The next step is sentiment analysis. If I plot log likelihood bars for each sentiment, I seem to be an atrociously negative person:

sentiment error bars.png

…but this, I think, is more a problem with the way sentiment analysis works in the syuzhet and tidytext packages using NRC sentiment data. Each word in the NRC corpus has a given value, 0 or 1, for a range of sentiments, and this sentiment analysis style simply adds it up for each word in a given set.

Because of that, it doesn’t really capture the actual sentiment behind the way we’re using these words. Let’s look at the main words driving the differences in each sentiment:

sentiment log likelihood words.pngFor me, a lot of my disgust and anger is coming from the word damn. If I was texting damn! every time I stubbed my toe or something, perhaps that would be accurate; but in this case, a lot of the time I write damn is in sympathy, as in exchanges like:

“My computer crashed this afternoon and I lost all the work I’d done today”
“Damn, that’s horrible”

Meanwhile, the word coop is actually me talking about the coöp / co-op, where I get my groceries. I’m not talking about being trapped, either physically or mentally.

The same goes for my girlfriend being more positive. With words like engagement and ceremony, she’s not joyous or anticipatory about her own upcoming nuptials or anything; rather, several of her colleagues have got engaged and married recently, and most of her uses of the words engagement and ceremony are her complaining about how that’s the only topic of conversation at the office. As for assessment, council, and teacher, she works in education. These are generally neutral descriptions of what’s happened that day.

So, I was hoping to be able to plot some sentiment analyses to show our relationship over time, but either it doesn’t work for text messages, or we’re really fucking obtuse. I think it might be the former.

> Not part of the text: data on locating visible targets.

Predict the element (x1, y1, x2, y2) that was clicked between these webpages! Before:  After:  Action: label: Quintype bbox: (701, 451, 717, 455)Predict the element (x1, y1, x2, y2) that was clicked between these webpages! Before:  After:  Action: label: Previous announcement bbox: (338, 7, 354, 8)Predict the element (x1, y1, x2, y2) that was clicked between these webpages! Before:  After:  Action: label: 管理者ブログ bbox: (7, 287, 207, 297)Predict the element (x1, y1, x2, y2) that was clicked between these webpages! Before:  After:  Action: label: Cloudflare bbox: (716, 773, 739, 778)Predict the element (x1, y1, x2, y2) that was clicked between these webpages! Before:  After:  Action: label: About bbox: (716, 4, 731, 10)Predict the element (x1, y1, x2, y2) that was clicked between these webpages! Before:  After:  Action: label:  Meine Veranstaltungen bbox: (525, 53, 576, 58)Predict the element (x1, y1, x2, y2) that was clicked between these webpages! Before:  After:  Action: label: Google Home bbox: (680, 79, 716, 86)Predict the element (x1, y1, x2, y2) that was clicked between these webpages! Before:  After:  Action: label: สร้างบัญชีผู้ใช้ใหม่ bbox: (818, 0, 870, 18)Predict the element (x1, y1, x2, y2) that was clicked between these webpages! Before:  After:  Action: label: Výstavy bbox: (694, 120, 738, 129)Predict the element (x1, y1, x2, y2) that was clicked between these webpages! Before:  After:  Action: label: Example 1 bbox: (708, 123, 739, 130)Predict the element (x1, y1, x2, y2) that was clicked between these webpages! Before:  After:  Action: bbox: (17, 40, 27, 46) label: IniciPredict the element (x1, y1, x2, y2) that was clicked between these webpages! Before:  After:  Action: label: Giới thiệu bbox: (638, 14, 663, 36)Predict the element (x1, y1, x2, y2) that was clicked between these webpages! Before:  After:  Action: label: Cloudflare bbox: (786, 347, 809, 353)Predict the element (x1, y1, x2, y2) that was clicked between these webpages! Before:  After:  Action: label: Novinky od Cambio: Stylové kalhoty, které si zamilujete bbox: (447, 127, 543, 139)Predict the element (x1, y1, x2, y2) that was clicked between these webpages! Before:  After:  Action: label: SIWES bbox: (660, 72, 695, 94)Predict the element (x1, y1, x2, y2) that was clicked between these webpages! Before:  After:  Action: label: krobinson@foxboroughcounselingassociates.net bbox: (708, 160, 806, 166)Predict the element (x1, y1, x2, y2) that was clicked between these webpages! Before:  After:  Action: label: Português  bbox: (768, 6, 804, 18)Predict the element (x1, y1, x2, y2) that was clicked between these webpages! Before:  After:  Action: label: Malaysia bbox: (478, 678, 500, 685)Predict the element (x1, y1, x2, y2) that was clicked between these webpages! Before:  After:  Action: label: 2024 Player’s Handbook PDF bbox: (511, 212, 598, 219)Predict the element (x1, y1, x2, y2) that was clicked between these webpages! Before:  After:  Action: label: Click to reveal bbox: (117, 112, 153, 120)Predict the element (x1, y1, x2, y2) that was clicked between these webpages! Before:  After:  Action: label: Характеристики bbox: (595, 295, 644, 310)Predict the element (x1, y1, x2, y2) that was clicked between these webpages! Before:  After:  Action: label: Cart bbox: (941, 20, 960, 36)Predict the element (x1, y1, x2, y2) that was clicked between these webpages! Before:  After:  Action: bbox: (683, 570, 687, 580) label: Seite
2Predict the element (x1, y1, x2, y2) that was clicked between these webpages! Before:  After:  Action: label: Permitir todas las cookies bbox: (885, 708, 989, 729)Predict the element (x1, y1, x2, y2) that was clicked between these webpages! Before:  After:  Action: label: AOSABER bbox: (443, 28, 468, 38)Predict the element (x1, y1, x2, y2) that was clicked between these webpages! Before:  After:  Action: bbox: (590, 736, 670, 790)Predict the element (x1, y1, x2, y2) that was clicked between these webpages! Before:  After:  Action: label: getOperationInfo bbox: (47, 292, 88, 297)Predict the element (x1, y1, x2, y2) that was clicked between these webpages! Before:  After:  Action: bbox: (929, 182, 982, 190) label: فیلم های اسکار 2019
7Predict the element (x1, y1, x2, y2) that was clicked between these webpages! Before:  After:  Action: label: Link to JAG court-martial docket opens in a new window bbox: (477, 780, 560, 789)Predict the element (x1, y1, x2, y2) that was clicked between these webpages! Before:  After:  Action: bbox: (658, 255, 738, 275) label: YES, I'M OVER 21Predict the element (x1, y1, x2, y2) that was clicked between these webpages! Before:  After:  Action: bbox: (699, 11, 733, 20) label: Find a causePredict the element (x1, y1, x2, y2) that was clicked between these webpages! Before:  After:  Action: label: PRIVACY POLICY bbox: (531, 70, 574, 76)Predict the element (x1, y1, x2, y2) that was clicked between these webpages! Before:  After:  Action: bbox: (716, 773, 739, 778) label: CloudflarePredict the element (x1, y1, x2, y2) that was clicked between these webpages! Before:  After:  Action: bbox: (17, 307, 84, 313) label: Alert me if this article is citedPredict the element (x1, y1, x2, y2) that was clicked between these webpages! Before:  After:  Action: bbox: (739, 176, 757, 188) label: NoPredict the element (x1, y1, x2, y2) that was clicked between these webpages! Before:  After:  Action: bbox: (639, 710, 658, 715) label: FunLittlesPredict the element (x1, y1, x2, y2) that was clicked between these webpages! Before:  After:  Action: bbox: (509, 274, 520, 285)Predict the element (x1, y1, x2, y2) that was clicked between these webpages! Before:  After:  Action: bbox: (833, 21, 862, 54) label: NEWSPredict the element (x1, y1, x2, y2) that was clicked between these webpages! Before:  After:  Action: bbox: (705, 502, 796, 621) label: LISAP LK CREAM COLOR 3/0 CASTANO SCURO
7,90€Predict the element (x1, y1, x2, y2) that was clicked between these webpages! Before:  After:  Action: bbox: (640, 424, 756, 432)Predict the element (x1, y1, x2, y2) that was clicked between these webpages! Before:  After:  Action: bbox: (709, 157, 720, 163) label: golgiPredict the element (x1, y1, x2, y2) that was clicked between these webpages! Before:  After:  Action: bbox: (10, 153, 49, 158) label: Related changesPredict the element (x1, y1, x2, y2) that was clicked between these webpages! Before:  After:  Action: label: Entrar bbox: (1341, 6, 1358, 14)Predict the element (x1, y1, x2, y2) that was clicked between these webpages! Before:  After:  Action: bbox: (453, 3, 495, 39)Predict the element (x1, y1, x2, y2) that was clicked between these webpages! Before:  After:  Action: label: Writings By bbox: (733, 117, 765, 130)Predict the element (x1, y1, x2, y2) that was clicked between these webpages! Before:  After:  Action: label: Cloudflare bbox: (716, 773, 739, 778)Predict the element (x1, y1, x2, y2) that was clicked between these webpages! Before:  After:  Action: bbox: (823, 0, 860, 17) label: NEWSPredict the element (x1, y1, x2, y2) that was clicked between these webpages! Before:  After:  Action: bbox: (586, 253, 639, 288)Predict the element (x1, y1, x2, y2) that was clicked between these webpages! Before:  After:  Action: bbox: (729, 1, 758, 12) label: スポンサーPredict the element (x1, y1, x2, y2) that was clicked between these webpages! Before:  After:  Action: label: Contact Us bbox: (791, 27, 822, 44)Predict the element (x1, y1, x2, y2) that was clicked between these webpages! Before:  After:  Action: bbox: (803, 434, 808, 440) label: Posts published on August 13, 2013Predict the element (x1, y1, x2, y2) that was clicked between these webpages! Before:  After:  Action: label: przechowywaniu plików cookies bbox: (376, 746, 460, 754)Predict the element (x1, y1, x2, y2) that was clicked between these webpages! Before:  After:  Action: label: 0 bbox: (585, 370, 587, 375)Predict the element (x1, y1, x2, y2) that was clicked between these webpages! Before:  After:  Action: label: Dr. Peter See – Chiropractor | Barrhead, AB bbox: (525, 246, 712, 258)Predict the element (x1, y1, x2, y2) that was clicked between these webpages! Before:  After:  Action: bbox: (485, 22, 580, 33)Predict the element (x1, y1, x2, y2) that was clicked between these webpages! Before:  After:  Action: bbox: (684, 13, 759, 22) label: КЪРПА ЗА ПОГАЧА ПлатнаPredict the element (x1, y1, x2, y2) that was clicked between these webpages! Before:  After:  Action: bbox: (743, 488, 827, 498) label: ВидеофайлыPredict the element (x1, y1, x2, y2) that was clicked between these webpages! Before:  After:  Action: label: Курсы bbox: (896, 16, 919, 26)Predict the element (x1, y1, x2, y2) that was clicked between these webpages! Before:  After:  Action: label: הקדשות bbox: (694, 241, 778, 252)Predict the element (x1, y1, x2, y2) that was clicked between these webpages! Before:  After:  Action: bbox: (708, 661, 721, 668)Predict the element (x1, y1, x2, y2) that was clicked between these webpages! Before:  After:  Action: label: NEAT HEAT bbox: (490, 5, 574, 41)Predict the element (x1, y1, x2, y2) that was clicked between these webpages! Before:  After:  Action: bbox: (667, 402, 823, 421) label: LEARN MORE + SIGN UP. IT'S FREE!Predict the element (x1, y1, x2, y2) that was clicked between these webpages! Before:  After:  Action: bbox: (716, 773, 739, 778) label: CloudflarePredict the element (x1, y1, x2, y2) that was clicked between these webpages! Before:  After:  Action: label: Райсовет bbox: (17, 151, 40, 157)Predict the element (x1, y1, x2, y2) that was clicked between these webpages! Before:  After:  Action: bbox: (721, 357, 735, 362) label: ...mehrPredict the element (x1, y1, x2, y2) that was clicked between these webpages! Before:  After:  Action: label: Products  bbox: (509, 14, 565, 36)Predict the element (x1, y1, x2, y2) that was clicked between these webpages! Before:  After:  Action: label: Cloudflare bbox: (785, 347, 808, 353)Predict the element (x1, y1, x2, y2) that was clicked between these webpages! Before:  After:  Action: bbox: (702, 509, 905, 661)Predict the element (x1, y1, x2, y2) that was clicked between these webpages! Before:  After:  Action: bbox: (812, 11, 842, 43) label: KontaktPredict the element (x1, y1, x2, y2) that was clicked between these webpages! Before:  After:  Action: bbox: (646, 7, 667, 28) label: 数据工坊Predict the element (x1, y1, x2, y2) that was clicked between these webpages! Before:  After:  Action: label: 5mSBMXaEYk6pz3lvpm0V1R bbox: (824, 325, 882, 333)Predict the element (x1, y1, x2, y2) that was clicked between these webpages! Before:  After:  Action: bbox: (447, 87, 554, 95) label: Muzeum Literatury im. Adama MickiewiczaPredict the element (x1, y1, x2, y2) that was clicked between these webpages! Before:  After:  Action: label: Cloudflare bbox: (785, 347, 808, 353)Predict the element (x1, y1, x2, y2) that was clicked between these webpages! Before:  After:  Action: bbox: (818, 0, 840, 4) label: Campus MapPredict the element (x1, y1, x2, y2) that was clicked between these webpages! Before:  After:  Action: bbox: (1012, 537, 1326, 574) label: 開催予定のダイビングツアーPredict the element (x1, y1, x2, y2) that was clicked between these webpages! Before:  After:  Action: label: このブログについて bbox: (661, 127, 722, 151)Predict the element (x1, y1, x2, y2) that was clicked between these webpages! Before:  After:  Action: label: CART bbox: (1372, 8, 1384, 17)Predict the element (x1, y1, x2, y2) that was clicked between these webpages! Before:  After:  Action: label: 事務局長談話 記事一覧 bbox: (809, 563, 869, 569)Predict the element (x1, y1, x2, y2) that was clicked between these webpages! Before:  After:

Instead, I’ll settle for showing how much we both swear over time:

expletives per month.png

Each dot represents the number of occurrences per month of a particular expletive. I’m clearly the more profane here, although I do waver a bit while she’s fairly consistent.

More importantly is how we talk about beer a similar amount:

beer per month.png

Since couples who drink together stay together (or in the words of this study, “concordant drinking couples reported decreased negative marital quality over time”), I think this bodes pretty well for us.